> [Directions]: All of the data must be printed exactly; please include every line.

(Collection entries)

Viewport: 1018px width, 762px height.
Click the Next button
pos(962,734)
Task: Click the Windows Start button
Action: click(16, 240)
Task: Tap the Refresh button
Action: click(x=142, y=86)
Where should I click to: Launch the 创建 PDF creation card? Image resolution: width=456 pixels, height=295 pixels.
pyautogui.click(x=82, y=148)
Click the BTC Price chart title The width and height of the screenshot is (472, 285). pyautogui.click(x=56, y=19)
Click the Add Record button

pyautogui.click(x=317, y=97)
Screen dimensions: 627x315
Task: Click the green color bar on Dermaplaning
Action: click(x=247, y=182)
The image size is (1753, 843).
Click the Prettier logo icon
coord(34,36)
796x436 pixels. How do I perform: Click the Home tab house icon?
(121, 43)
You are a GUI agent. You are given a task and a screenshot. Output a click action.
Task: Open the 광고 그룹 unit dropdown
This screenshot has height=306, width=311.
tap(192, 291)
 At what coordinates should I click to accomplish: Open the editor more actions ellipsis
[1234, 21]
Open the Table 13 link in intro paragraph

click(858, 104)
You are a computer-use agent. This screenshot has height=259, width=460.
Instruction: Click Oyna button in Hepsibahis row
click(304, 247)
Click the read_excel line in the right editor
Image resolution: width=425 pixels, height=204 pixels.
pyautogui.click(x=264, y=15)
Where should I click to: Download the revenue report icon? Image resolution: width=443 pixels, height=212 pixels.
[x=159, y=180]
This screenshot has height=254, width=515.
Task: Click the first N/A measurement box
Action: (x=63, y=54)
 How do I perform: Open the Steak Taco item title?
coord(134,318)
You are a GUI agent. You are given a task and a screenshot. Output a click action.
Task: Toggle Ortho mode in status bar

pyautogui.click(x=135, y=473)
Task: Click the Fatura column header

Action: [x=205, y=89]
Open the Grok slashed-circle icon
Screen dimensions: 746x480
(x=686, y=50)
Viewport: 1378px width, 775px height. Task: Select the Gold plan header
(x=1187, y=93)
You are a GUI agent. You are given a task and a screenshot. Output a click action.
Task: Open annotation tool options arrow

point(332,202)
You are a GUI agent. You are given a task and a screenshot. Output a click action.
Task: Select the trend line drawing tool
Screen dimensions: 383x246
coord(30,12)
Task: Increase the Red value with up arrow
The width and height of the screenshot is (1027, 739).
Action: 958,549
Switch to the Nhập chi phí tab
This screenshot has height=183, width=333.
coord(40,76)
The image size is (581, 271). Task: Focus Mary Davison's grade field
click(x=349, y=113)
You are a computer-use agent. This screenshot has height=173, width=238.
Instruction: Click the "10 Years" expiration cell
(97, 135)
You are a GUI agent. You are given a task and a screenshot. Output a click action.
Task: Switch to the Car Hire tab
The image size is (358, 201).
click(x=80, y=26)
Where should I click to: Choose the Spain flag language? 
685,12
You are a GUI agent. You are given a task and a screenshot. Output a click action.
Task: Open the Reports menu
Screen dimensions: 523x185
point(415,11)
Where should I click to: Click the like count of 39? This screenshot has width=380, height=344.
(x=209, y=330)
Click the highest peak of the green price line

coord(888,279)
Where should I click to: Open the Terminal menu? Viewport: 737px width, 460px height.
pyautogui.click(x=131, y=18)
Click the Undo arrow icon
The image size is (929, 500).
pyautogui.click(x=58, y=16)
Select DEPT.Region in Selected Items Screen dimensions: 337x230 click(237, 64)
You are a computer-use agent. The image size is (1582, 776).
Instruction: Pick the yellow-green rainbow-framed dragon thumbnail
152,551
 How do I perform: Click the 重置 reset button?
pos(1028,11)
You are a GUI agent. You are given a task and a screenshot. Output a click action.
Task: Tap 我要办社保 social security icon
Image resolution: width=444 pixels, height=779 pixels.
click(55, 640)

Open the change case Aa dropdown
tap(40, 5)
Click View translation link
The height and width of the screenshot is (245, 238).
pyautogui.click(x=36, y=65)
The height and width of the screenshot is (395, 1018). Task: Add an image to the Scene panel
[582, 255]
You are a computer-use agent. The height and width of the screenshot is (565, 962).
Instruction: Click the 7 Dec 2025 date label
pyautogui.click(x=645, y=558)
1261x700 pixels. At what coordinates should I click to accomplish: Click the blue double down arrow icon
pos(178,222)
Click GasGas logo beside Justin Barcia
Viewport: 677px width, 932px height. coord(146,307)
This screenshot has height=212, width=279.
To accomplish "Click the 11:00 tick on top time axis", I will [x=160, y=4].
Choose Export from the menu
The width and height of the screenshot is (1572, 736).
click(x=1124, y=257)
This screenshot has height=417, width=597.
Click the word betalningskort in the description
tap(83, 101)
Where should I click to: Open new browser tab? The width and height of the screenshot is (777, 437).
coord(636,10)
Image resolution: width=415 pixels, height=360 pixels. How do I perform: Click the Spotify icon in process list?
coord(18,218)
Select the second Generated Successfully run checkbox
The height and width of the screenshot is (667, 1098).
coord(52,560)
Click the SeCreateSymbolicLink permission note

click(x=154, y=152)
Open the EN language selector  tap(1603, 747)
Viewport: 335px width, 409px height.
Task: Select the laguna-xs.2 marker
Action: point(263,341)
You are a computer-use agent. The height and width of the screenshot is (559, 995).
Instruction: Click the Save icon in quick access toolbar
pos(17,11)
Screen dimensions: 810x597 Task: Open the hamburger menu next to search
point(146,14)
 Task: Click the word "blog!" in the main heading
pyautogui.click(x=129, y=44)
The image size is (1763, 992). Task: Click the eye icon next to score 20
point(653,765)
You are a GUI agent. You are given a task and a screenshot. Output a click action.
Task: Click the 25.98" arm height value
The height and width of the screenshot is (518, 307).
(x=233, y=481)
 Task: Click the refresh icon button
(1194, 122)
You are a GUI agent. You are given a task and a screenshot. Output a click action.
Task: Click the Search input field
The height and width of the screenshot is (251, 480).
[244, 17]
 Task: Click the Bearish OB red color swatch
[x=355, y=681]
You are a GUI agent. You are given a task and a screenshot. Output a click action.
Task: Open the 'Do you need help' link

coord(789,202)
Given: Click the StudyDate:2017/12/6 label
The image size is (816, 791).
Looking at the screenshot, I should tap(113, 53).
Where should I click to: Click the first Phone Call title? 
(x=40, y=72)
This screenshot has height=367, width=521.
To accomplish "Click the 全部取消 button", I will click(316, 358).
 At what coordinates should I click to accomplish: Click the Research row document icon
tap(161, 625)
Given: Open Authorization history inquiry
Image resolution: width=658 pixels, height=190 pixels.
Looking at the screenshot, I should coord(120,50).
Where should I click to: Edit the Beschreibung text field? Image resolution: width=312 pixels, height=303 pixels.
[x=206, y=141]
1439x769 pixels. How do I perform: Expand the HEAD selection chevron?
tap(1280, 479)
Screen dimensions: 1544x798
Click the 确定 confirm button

> [Solution to the problem]:
Viewport: 1018px width, 762px height.
Click the Next button
pos(962,734)
Task: Click the Windows Start button
Action: click(16, 240)
Task: Tap the Refresh button
Action: click(x=142, y=86)
Where should I click to: Launch the 创建 PDF creation card? Image resolution: width=456 pixels, height=295 pixels.
pyautogui.click(x=82, y=148)
Click the BTC Price chart title The width and height of the screenshot is (472, 285). pyautogui.click(x=56, y=19)
Click the Add Record button

pyautogui.click(x=317, y=97)
Screen dimensions: 627x315
Task: Click the green color bar on Dermaplaning
Action: click(x=247, y=182)
The image size is (1753, 843).
Click the Prettier logo icon
coord(34,36)
796x436 pixels. How do I perform: Click the Home tab house icon?
(121, 43)
You are a GUI agent. You are given a task and a screenshot. Output a click action.
Task: Open the 광고 그룹 unit dropdown
This screenshot has height=306, width=311.
tap(192, 291)
 At what coordinates should I click to accomplish: Open the editor more actions ellipsis
[1234, 21]
Open the Table 13 link in intro paragraph

click(858, 104)
You are a computer-use agent. This screenshot has height=259, width=460.
Instruction: Click Oyna button in Hepsibahis row
click(304, 247)
Click the read_excel line in the right editor
Image resolution: width=425 pixels, height=204 pixels.
pyautogui.click(x=264, y=15)
Where should I click to: Download the revenue report icon? Image resolution: width=443 pixels, height=212 pixels.
[x=159, y=180]
This screenshot has height=254, width=515.
Task: Click the first N/A measurement box
Action: (x=63, y=54)
 How do I perform: Open the Steak Taco item title?
coord(134,318)
You are a GUI agent. You are given a task and a screenshot. Output a click action.
Task: Toggle Ortho mode in status bar

pyautogui.click(x=135, y=473)
Task: Click the Fatura column header

Action: [x=205, y=89]
Open the Grok slashed-circle icon
Screen dimensions: 746x480
(x=686, y=50)
Viewport: 1378px width, 775px height. Task: Select the Gold plan header
(x=1187, y=93)
You are a GUI agent. You are given a task and a screenshot. Output a click action.
Task: Open annotation tool options arrow

point(332,202)
You are a GUI agent. You are given a task and a screenshot. Output a click action.
Task: Select the trend line drawing tool
Screen dimensions: 383x246
coord(30,12)
Task: Increase the Red value with up arrow
The width and height of the screenshot is (1027, 739).
Action: 958,549
Switch to the Nhập chi phí tab
This screenshot has height=183, width=333.
coord(40,76)
The image size is (581, 271). Task: Focus Mary Davison's grade field
click(x=349, y=113)
You are a computer-use agent. This screenshot has height=173, width=238.
Instruction: Click the "10 Years" expiration cell
(97, 135)
You are a GUI agent. You are given a task and a screenshot. Output a click action.
Task: Switch to the Car Hire tab
The image size is (358, 201).
click(x=80, y=26)
Where should I click to: Choose the Spain flag language? 
685,12
You are a GUI agent. You are given a task and a screenshot. Output a click action.
Task: Open the Reports menu
Screen dimensions: 523x185
point(415,11)
Where should I click to: Click the like count of 39? This screenshot has width=380, height=344.
(x=209, y=330)
Click the highest peak of the green price line

coord(888,279)
Where should I click to: Open the Terminal menu? Viewport: 737px width, 460px height.
pyautogui.click(x=131, y=18)
Click the Undo arrow icon
The image size is (929, 500).
pyautogui.click(x=58, y=16)
Select DEPT.Region in Selected Items Screen dimensions: 337x230 click(237, 64)
You are a computer-use agent. The image size is (1582, 776).
Instruction: Pick the yellow-green rainbow-framed dragon thumbnail
152,551
 How do I perform: Click the 重置 reset button?
pos(1028,11)
You are a GUI agent. You are given a task and a screenshot. Output a click action.
Task: Tap 我要办社保 social security icon
Image resolution: width=444 pixels, height=779 pixels.
click(55, 640)

Open the change case Aa dropdown
tap(40, 5)
Click View translation link
The height and width of the screenshot is (245, 238).
pyautogui.click(x=36, y=65)
The height and width of the screenshot is (395, 1018). Task: Add an image to the Scene panel
[582, 255]
You are a computer-use agent. The height and width of the screenshot is (565, 962).
Instruction: Click the 7 Dec 2025 date label
pyautogui.click(x=645, y=558)
1261x700 pixels. At what coordinates should I click to accomplish: Click the blue double down arrow icon
pos(178,222)
Click GasGas logo beside Justin Barcia
Viewport: 677px width, 932px height. coord(146,307)
This screenshot has height=212, width=279.
To accomplish "Click the 11:00 tick on top time axis", I will [x=160, y=4].
Choose Export from the menu
The width and height of the screenshot is (1572, 736).
click(x=1124, y=257)
This screenshot has height=417, width=597.
Click the word betalningskort in the description
tap(83, 101)
Where should I click to: Open new browser tab? The width and height of the screenshot is (777, 437).
coord(636,10)
Image resolution: width=415 pixels, height=360 pixels. How do I perform: Click the Spotify icon in process list?
coord(18,218)
Select the second Generated Successfully run checkbox
The height and width of the screenshot is (667, 1098).
coord(52,560)
Click the SeCreateSymbolicLink permission note

click(x=154, y=152)
Open the EN language selector  tap(1603, 747)
Viewport: 335px width, 409px height.
Task: Select the laguna-xs.2 marker
Action: point(263,341)
You are a computer-use agent. The height and width of the screenshot is (559, 995).
Instruction: Click the Save icon in quick access toolbar
pos(17,11)
Screen dimensions: 810x597 Task: Open the hamburger menu next to search
point(146,14)
 Task: Click the word "blog!" in the main heading
pyautogui.click(x=129, y=44)
The image size is (1763, 992). Task: Click the eye icon next to score 20
point(653,765)
You are a GUI agent. You are given a task and a screenshot. Output a click action.
Task: Click the 25.98" arm height value
The height and width of the screenshot is (518, 307).
(x=233, y=481)
 Task: Click the refresh icon button
(1194, 122)
You are a GUI agent. You are given a task and a screenshot. Output a click action.
Task: Click the Search input field
The height and width of the screenshot is (251, 480).
[244, 17]
 Task: Click the Bearish OB red color swatch
[x=355, y=681]
You are a GUI agent. You are given a task and a screenshot. Output a click action.
Task: Open the 'Do you need help' link

coord(789,202)
Given: Click the StudyDate:2017/12/6 label
The image size is (816, 791).
Looking at the screenshot, I should tap(113, 53).
Where should I click to: Click the first Phone Call title? 
(x=40, y=72)
This screenshot has height=367, width=521.
To accomplish "Click the 全部取消 button", I will click(316, 358).
 At what coordinates should I click to accomplish: Click the Research row document icon
tap(161, 625)
Given: Open Authorization history inquiry
Image resolution: width=658 pixels, height=190 pixels.
Looking at the screenshot, I should coord(120,50).
Where should I click to: Edit the Beschreibung text field? Image resolution: width=312 pixels, height=303 pixels.
[x=206, y=141]
1439x769 pixels. How do I perform: Expand the HEAD selection chevron?
tap(1280, 479)
Screen dimensions: 1544x798
Click the 确定 confirm button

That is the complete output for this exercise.